17. Regan: Her Best Ex
Adriana datang membawakan seragam jas milikku, dan dress untuk Ody. Sudah jadi. Tidak perlu fitting segala. Minggu lalu Adriana minta baju kami untuk dijadikan ukuran.
"Nggak mau dicoba dulu?"
"Nggak usah, taruh situ aja."
"Cobain dong, Mas. Aku pengin lihat." Sekarang Ody yang minta. Aku menurut. Meninggalkan tepian kasur dan mengambil jas di paper bag. Malas mencoba kemejanya, hanya menggunakan kaus yang menempel di badan sebagai dalaman.
"Gimana?"
Adriana mengacungkan dua jempolnya.
"Dy?"
"Ganteng banget."
Aku tersenyum.
"Dih. Komentarku nggak dianggap." Adriana mengempaskan tubuh di sofa, meluruskan kaki. Dia pasti lelah mengurusi persiapan pernikahan ke sana-sini. Padahal aku yakin orang-orang di sekitar siap membantu, tapi ini Adriana, apa-apa ingin ikut terlibat. Dan sayangnya, aku tidak bisa membantu.
"Maaf ya, Dri. Aku nggak bisa bantu apa-apa." Isi pikiranku justru disuarakan oleh Ody.

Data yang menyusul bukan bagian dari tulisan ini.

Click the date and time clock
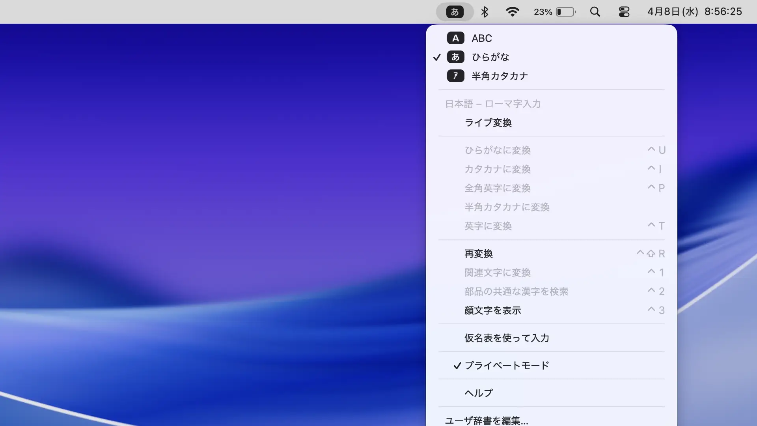The height and width of the screenshot is (426, 757). coord(694,12)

Adriana langsung berdiri. Menuju ranjang. Duduk di tepian dan memeluk Ody. Pipinya disandarkan di lengan Ody. "Kak Ody nanti datang ya."

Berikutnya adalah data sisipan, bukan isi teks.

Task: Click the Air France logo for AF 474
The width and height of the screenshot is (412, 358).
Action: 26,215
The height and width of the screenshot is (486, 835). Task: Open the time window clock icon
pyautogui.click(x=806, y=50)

Seraya melepas jas, aku termenung, membelakangi mereka.
"Ada aku atau nggak, yang penting acaranya lancar, Dri."
***
"Mas nggak janjiin kalau Ody bisa datang ke nikahanmu ya." Setelah Mama Diana datang, aku dan Adriana memutuskan untuk membeli kopi di vending machine. Duduk di balkon lantai yang sama. Suasana sejuk selepas hujan siang tadi, tidak membuat tenang. Akhir-akhir ini semua tenangku lenyap sudah. Alih-alih menikmati buaian angin, pikiranku tetap awas. Ody menjadi prioritasku saat ini. Bahkan termasuk absen di pernikahan Adriana nanti.
"Iya, aku tahu."
"Dan mungkin Mas nggak bisa datang juga, Dri." Ketika aku menatapnya, ada raut sedih yang terlambat untuk ditutupi.
"Nggak apa-apa." Dia menghindari tatapanku. Manggut-manggut. "Aku sebenarnya udah minta ke EO untuk nyiapin satu kamar khusus. Kak Ody bisa di sana selagi Mas duduk mendampingi saat aku ijab. Tapi kalau memang nggak memungkinkan, nggak apa-apa."
Tanganku naik ke kapalanya. Menepuk-nepuknya dengan penuh terima kasih. "Mas nggak bisa bantu apa-apa, Dri."
"Udah banyak yang bantu. Mas jangan khawatir."
"Kemarin calon suamimu curhat sama Ody tuh. Ribet masalah EO atau apalah."
"Biasalah, Mas. Nggak drama nggak asyik."
"Kalau dipikir, Mas masih heran, kenapa kamu mau nikah sama Kiki."
"Nggak tahu juga sih." Adriana menyingkirkan anak rambut yang dibuat mainan oleh angin. "Tapi salah satu alasannya, karena dia sahabatan sama Mas."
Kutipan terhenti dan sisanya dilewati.